> What the task asks: Which lines in the records below contain the word "marker"? Gather each of those lines and copy it out in full.

> Material supplied:
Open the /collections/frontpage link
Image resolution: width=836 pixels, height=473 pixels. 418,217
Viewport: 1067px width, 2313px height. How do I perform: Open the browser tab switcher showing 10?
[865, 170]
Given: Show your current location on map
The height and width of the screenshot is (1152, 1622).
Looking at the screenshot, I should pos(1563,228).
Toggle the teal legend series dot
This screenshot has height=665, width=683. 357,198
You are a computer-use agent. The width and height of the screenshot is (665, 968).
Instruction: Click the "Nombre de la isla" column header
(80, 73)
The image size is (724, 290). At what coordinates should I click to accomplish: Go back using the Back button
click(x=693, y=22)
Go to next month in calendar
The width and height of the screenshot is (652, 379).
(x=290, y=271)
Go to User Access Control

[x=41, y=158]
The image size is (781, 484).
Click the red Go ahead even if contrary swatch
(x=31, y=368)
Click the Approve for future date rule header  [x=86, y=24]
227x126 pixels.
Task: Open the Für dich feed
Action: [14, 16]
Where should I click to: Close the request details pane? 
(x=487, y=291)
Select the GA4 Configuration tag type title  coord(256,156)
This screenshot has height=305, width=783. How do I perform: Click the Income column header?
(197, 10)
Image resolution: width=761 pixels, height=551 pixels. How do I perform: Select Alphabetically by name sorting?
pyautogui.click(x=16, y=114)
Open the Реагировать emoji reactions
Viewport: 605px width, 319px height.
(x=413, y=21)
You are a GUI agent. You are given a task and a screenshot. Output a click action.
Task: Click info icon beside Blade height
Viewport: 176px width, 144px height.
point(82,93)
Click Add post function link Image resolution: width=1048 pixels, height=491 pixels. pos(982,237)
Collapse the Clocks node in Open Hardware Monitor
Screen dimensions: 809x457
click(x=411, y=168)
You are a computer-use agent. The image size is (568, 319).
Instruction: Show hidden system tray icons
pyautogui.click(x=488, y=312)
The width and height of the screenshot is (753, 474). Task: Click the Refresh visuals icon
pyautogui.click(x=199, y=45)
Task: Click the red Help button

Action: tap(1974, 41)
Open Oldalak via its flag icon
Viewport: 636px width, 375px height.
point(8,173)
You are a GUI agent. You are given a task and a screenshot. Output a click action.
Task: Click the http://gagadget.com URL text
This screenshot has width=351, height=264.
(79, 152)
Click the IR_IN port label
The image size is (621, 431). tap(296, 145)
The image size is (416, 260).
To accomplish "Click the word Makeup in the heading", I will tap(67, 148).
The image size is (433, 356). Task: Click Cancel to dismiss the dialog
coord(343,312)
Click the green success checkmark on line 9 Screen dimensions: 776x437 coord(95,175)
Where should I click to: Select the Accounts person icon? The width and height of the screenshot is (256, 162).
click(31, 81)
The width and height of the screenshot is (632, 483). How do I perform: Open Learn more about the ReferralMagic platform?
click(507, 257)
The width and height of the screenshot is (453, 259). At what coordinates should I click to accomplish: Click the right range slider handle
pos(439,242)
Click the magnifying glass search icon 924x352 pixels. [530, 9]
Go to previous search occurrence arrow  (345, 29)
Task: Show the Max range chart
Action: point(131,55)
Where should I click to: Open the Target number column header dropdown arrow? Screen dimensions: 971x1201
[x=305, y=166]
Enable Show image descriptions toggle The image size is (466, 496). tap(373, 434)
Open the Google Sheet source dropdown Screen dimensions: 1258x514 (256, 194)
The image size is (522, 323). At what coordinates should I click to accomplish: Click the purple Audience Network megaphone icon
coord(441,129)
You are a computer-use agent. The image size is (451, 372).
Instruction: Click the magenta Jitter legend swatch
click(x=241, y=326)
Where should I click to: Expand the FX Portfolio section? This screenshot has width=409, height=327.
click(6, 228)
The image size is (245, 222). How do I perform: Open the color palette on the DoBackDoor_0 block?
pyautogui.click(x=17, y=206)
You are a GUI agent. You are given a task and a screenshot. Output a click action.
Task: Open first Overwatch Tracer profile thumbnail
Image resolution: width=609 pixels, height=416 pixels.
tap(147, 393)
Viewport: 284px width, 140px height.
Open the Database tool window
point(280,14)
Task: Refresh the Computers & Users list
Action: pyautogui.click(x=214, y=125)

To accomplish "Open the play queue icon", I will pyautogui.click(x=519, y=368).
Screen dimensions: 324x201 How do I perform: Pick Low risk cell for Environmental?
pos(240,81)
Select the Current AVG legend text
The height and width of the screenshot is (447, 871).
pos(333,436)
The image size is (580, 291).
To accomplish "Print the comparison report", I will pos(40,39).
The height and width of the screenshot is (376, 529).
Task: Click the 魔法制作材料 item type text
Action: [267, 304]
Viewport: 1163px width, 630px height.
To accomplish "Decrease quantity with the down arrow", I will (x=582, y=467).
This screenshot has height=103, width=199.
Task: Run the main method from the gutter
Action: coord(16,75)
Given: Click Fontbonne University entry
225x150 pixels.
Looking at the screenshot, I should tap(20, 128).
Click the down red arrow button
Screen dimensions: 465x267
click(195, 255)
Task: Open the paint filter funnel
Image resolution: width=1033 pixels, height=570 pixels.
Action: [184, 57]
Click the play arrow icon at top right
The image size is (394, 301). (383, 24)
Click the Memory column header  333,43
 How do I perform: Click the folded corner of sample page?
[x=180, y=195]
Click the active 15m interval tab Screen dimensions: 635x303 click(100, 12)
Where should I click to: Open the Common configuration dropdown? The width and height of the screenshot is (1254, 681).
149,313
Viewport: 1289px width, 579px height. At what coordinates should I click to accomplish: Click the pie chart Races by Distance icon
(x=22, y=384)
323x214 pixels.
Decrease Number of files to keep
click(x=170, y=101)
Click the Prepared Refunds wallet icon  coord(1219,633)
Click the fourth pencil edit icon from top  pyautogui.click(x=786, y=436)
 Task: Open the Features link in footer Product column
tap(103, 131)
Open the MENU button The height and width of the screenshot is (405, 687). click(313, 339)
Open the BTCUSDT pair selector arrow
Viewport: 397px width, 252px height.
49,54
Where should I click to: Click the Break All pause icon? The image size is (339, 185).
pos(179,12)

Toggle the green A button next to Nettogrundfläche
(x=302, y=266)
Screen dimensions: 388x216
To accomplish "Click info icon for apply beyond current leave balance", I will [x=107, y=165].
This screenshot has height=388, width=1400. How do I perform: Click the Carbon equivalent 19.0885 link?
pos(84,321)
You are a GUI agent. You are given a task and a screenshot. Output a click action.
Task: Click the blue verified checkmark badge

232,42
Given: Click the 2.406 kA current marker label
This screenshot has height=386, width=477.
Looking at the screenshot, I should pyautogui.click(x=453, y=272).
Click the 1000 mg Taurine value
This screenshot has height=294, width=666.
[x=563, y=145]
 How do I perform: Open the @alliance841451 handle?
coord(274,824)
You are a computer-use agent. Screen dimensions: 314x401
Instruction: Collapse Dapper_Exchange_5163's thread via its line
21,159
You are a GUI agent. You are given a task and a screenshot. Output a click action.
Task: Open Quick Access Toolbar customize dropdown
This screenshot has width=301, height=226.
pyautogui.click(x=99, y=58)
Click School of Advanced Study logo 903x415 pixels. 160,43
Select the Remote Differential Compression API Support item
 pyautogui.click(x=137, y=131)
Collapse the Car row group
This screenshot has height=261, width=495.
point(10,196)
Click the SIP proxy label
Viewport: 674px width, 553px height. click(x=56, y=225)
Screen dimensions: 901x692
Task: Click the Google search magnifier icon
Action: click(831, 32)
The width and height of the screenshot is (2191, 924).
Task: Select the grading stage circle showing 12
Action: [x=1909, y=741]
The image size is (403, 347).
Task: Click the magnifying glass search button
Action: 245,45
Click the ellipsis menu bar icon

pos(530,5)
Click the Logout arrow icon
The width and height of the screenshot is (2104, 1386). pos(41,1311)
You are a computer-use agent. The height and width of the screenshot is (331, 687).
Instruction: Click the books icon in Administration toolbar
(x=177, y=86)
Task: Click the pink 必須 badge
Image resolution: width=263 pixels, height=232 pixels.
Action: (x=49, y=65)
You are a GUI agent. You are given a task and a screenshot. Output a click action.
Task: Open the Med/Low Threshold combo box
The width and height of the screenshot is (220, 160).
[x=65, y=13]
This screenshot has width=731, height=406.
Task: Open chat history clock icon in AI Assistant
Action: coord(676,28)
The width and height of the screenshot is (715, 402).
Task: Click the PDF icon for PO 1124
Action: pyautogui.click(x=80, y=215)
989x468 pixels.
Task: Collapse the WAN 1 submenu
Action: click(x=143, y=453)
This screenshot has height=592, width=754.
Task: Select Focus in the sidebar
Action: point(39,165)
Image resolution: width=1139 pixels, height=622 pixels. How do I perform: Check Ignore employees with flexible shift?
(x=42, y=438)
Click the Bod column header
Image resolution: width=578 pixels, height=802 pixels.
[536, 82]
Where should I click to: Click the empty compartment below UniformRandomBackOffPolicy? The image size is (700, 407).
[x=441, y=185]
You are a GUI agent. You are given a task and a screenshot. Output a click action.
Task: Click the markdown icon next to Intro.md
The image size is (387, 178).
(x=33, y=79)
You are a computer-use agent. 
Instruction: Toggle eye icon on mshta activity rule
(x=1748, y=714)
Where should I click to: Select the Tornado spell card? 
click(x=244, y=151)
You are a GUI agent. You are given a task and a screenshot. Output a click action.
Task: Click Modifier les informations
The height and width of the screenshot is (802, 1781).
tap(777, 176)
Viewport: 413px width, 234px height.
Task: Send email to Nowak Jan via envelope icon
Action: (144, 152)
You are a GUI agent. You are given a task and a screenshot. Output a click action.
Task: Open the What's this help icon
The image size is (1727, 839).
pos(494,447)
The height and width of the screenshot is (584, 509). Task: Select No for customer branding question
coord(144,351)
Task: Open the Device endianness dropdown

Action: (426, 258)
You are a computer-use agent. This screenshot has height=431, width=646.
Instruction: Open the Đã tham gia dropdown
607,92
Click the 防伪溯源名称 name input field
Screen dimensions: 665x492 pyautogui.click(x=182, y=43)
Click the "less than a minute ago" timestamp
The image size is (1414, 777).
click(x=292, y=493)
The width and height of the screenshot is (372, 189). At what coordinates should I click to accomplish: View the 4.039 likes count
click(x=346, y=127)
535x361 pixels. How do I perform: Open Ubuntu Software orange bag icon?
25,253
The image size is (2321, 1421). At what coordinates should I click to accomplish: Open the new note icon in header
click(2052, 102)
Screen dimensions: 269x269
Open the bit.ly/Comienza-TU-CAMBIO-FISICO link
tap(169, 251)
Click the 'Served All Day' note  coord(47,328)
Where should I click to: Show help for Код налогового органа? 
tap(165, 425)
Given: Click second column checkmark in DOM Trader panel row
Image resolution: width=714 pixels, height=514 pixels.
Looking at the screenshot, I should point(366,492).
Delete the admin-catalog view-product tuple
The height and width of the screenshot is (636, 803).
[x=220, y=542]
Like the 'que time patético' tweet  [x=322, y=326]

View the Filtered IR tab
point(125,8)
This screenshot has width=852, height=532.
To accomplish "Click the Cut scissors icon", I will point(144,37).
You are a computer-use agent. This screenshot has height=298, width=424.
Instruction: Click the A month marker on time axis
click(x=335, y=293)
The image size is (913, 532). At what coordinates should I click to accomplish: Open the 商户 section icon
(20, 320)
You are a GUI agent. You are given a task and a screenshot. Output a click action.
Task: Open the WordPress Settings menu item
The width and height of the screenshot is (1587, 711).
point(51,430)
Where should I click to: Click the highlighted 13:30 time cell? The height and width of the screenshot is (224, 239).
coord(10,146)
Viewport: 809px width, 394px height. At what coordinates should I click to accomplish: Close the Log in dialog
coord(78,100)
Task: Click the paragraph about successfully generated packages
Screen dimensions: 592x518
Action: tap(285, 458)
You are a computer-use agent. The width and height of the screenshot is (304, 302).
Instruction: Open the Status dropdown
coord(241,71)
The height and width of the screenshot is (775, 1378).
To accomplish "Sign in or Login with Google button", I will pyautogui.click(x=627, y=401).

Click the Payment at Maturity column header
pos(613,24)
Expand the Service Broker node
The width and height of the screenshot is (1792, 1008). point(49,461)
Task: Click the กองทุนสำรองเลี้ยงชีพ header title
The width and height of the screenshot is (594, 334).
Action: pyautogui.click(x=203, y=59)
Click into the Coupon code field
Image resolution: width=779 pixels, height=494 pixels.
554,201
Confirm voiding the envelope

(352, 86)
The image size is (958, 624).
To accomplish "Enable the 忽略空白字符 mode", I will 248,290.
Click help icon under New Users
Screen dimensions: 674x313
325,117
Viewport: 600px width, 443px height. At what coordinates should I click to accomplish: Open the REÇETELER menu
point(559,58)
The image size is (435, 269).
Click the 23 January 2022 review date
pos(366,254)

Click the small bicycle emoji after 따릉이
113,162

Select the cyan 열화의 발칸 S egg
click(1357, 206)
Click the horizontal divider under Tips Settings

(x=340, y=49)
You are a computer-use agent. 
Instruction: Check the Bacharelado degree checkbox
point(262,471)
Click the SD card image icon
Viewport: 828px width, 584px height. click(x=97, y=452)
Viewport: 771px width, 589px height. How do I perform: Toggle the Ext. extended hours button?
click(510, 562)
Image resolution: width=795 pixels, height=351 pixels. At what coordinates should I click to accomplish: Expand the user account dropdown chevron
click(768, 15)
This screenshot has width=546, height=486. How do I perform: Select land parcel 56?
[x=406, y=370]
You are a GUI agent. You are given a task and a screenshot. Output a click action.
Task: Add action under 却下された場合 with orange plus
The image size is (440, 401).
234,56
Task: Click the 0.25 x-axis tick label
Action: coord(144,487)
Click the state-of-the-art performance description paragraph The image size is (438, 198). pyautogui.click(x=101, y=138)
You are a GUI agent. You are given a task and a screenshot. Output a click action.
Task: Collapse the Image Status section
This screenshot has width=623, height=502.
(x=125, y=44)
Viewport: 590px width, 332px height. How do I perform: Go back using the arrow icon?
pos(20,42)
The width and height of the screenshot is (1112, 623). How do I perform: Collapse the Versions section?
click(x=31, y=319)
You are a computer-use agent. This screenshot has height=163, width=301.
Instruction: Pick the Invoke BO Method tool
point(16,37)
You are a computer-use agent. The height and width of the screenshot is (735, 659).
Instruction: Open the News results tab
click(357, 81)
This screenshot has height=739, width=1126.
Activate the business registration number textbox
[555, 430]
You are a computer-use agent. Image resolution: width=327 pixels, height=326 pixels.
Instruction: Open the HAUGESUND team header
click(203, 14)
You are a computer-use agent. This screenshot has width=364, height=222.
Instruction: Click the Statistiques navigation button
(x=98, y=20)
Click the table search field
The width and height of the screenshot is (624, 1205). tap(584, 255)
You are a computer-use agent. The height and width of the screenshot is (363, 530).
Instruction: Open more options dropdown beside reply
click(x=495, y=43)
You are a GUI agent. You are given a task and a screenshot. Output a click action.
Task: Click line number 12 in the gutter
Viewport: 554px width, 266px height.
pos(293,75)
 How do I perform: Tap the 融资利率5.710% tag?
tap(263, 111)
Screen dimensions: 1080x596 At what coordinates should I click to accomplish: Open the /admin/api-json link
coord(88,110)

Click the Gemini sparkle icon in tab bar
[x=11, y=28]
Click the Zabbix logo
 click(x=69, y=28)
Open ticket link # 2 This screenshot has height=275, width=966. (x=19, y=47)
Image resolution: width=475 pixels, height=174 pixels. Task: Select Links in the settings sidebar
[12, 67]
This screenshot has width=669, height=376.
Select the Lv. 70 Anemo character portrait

> Completed exercise:
Given: Click the 2.406 kA current marker label
Instruction: Click the A month marker on time axis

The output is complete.